**DATA FOR THIS EXERCISE**:
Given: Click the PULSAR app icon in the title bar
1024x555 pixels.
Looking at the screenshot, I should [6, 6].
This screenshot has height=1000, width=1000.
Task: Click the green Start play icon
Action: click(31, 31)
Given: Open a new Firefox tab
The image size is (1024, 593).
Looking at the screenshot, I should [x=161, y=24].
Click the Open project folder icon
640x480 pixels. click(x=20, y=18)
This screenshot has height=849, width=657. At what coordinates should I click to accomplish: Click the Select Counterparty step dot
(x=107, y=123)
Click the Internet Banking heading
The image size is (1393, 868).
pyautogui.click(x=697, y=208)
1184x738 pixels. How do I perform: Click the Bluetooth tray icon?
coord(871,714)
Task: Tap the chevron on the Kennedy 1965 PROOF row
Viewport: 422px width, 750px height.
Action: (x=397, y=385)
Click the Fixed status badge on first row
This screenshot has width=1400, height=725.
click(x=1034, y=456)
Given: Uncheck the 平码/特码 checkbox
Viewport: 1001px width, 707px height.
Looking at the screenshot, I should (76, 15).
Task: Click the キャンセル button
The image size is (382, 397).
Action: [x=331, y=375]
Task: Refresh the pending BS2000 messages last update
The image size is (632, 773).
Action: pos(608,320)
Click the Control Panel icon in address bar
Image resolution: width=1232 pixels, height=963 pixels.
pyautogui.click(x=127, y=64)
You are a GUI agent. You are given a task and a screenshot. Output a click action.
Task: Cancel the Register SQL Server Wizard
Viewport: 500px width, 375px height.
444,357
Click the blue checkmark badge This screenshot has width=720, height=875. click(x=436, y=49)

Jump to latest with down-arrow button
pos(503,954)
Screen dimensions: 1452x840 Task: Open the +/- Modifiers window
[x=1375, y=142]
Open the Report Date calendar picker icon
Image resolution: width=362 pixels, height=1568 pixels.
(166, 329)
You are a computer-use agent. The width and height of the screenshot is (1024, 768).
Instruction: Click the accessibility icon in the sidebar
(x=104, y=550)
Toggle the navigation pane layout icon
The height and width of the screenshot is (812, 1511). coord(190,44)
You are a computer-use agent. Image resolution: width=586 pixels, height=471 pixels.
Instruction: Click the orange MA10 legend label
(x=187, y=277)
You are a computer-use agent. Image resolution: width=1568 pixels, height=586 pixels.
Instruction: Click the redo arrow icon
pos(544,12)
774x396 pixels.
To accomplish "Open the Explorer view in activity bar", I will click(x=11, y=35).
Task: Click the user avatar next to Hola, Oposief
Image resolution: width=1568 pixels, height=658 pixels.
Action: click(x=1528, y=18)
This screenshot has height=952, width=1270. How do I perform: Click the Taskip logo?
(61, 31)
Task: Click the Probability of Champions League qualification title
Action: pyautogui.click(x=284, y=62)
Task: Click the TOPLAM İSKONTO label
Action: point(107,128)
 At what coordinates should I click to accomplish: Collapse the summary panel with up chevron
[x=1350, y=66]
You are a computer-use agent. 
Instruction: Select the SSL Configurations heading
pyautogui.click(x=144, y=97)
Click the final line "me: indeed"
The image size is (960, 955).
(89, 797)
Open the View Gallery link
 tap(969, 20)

**TASK PROMPT**: Every entry must be quoted exactly as it appears above.

**RESULT**:
Given: Click the PULSAR app icon in the title bar
1024x555 pixels.
Looking at the screenshot, I should [6, 6].
This screenshot has height=1000, width=1000.
Task: Click the green Start play icon
Action: click(31, 31)
Given: Open a new Firefox tab
The image size is (1024, 593).
Looking at the screenshot, I should [x=161, y=24].
Click the Open project folder icon
640x480 pixels. click(x=20, y=18)
This screenshot has height=849, width=657. At what coordinates should I click to accomplish: Click the Select Counterparty step dot
(x=107, y=123)
Click the Internet Banking heading
The image size is (1393, 868).
pyautogui.click(x=697, y=208)
1184x738 pixels. How do I perform: Click the Bluetooth tray icon?
coord(871,714)
Task: Tap the chevron on the Kennedy 1965 PROOF row
Viewport: 422px width, 750px height.
Action: (x=397, y=385)
Click the Fixed status badge on first row
This screenshot has width=1400, height=725.
click(x=1034, y=456)
Given: Uncheck the 平码/特码 checkbox
Viewport: 1001px width, 707px height.
Looking at the screenshot, I should (76, 15).
Task: Click the キャンセル button
The image size is (382, 397).
Action: [x=331, y=375]
Task: Refresh the pending BS2000 messages last update
The image size is (632, 773).
Action: pos(608,320)
Click the Control Panel icon in address bar
Image resolution: width=1232 pixels, height=963 pixels.
pyautogui.click(x=127, y=64)
You are a GUI agent. You are given a task and a screenshot. Output a click action.
Task: Cancel the Register SQL Server Wizard
Viewport: 500px width, 375px height.
444,357
Click the blue checkmark badge This screenshot has width=720, height=875. click(x=436, y=49)

Jump to latest with down-arrow button
pos(503,954)
Screen dimensions: 1452x840 Task: Open the +/- Modifiers window
[x=1375, y=142]
Open the Report Date calendar picker icon
Image resolution: width=362 pixels, height=1568 pixels.
(166, 329)
You are a computer-use agent. The width and height of the screenshot is (1024, 768).
Instruction: Click the accessibility icon in the sidebar
(x=104, y=550)
Toggle the navigation pane layout icon
The height and width of the screenshot is (812, 1511). coord(190,44)
You are a computer-use agent. Image resolution: width=586 pixels, height=471 pixels.
Instruction: Click the orange MA10 legend label
(x=187, y=277)
You are a computer-use agent. Image resolution: width=1568 pixels, height=586 pixels.
Instruction: Click the redo arrow icon
pos(544,12)
774x396 pixels.
To accomplish "Open the Explorer view in activity bar", I will click(x=11, y=35).
Task: Click the user avatar next to Hola, Oposief
Image resolution: width=1568 pixels, height=658 pixels.
Action: click(x=1528, y=18)
This screenshot has height=952, width=1270. How do I perform: Click the Taskip logo?
(61, 31)
Task: Click the Probability of Champions League qualification title
Action: pyautogui.click(x=284, y=62)
Task: Click the TOPLAM İSKONTO label
Action: point(107,128)
 At what coordinates should I click to accomplish: Collapse the summary panel with up chevron
[x=1350, y=66]
You are a computer-use agent. 
Instruction: Select the SSL Configurations heading
pyautogui.click(x=144, y=97)
Click the final line "me: indeed"
The image size is (960, 955).
(89, 797)
Open the View Gallery link
 tap(969, 20)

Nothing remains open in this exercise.